3rd January 2021
Camellia 'Mary Christian' .
It has been a cold week with clear spells at night and a ground frost every morning. Fortunately there have been clear spells through the day as well. The sunlight hasn't been
strong enough to dispel the frost entirely but it has been cheering. In the cold of morning it feels as though spring has been paused for the week but when the sun comes out
some slow progress is visible.
I have been looking for the Camellia to burst from the shadows in a shock of good cheer, but the shadows is where they have remained. A single flower opened on
'Glenn's Orbit' at the back of the bush, where it was most sheltered.

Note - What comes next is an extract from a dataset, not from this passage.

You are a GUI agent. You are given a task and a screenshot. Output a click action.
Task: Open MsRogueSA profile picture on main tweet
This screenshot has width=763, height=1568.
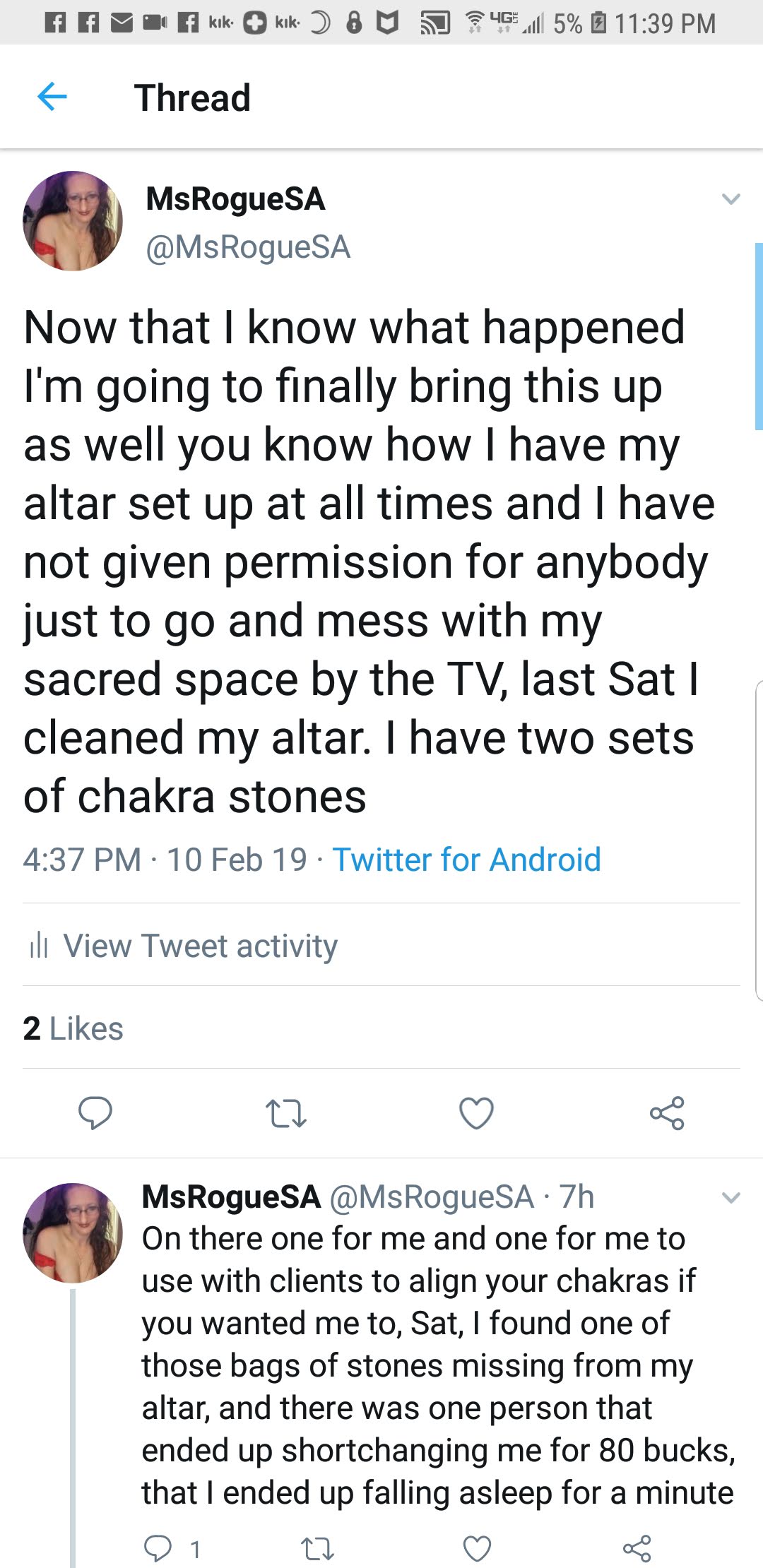[x=73, y=221]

There is an angry red swelling behind my 'Drama Girl' that will eventually be a flower and
'Elegant Beauty' has a frost tipped "event" in the heart of the bush. I can't call it a flower, it isn't elegant and it isn't a beauty, it is a brown tipped event.
As the weather warms up it will become a rich pink event, but it still won't be either elegant or beautiful.

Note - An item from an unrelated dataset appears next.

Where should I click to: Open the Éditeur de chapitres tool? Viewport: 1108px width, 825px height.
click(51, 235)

'Mary Christian' has surprised me. I wasn't expecting early flowers but a dozen have opened in the shady heart of the bush. I imagine they are sheltered from the cold night skies.
During the week the blush of pink will spread to the sunny side and it may be the first of the mainstream camellias to make a show.
3rd January 2021
Crocus korolkowii .
Crocus korolkowii has been on the point of flowering for a couple of weeks now. They are an accident, I was given a bag of bulbs last year, but it is gently thrilling to see them
come into flower again. I don't have much success with Crocus in the ground, not enough sunshine and too many hungry rodents may be the problems. These are growing in a tub
and I must remember to feed them so that they continbue to prosper. I could get quite distracted by Crocus so it would be more convenient if they faded away however I'm not
going to give up on the cheer of January flowers for the sake on convenience. If there are a lot more Crocus being tried out next year, this is probably where it started.
I say probably, I planted a hundred or so C. tomasinianus corms this summer, so perhaps the writing was already on the wall.
They sit amongst the tubs of miniature Narcissus and the available space is running out. I may have to find a new home for both during the summer where they can be magnificent in the spring
and ignored once they have died down in summer.
3rd January 2021
Galanthus 'Lady Beatrix Stanley' .
Snowdrops mark the start of spring and they have been appearing since October. The autumn snowdrops come when the late sunshine is still warming the garden and the promise of spring
they carry with them requires a feat of determination to overlook the implication of the interjected winter.
Once the new year starts there is no doubt that the snowdrop shoots are spring itself, not just a hint or promise. 'Lady Beatrix Stanley' has surprised me by appearing at the start of January,
a couple of weeks earlier than I was expecting. The flowers seem to be hauling themselves out of the ground as though escaping the gloop of winter but I don't mind how spring arrives.
The flowers are very distinctive, it is a double flowered cultivar and all the stamens seem to be converted to petals. The ovary is very small and I hve never seen it set seed. As a result the flower has a
strongly triangular outline that gives a clump a distinctive appearance.
In the snowdrop bed it is surrounded by the shoots of other cultivars in varying stages of development. I always expect the snowdrop bed to turn white with flowers in the middle of the season but it never happens.
The flowers open over a long season and the early ones will have finished long before the mid-season hits its peak. If I want a carpet of white I will have to reposition them,
grouping them as they flower. That sounds like a lot of work, I will live with the seasonal patchwork.
3rd January 2021
Helleborus x hybridus 'Crimson Ruffles' .
I also hope for a carpet of wonder from the hellebores. I am still waiting. I have a large hellebore bed and I hope that the foliage will fill the space in summer, crowding out the weeds
and making the whole thing easy to maintain. Ha!
Still, it is a work in progress. Hellebores are greedy plants and I think I should feed the bed more generously, another one of those jobs that gets put off.
'Crimson Ruffles' is a seed strain produced by Robin and Sue White. I have a single plant that has been reliably perennial but not very vigorous. I am slowly cutting back trees
around the bed giving the hellebores more light and more water and I hope that it will grow with more enthusiasm as the years pass. I have a lot of seedlings and young plants that need
planting out as well to fill in the space. One day the hellebore border will be an undulating carpet of interest from January until the end of April.
With spring struggling to be seen it turns out that however many plants there are, the garden is still mostly hope.